**GIVEN PROBLEM:** Put the lines of the entries, starting at the line containing "This screenshot has height=579, width=762." and ending at the line containing "tap(468, 216)", into a JSON list of strings with one string per line, skipping blank lines.

[Data pulled from a collection]
## START

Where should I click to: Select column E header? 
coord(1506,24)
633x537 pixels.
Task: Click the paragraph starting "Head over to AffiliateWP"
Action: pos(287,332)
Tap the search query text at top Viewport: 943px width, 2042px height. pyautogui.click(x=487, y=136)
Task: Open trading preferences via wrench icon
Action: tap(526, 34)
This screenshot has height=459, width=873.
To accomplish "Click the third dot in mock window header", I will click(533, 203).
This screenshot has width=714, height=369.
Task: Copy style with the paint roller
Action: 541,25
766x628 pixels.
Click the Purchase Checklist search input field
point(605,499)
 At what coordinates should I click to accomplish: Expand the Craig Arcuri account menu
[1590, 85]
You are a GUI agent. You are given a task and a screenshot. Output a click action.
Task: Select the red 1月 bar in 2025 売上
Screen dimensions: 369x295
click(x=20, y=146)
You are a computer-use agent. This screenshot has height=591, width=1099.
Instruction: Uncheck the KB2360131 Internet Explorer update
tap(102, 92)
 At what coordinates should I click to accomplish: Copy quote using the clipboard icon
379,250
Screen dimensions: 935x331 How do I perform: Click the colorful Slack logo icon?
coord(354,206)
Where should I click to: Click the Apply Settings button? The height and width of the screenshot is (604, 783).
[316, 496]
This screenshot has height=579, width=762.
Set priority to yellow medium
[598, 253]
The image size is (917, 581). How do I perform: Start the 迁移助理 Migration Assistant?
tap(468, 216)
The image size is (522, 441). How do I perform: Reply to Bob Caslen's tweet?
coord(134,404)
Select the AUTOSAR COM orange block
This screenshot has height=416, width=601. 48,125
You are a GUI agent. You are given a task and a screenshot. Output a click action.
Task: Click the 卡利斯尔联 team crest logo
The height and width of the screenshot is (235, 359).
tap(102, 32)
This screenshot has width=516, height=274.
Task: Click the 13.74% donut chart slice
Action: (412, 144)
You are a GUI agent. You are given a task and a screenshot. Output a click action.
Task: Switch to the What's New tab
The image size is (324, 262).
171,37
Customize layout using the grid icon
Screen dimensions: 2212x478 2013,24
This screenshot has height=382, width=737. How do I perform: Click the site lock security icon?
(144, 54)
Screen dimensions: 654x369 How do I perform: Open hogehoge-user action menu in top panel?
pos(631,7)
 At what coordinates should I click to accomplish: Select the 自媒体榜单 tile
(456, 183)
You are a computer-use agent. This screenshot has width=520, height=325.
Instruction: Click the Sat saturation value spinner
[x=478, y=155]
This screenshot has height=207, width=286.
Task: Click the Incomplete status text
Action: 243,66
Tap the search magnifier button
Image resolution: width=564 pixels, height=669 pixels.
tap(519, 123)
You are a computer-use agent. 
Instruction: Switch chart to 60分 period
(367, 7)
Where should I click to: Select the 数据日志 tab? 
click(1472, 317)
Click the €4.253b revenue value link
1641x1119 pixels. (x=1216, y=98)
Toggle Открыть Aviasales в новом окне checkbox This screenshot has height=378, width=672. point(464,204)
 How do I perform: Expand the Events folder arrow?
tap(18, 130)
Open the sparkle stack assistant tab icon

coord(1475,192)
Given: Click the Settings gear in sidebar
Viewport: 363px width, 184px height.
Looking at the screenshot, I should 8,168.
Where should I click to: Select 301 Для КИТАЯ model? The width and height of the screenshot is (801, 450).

## END

**THE REPLY:**
[
  "This screenshot has height=579, width=762.",
  "Set priority to yellow medium",
  "[598, 253]",
  "The image size is (917, 581). How do I perform: Start the 迁移助理 Migration Assistant?",
  "tap(468, 216)"
]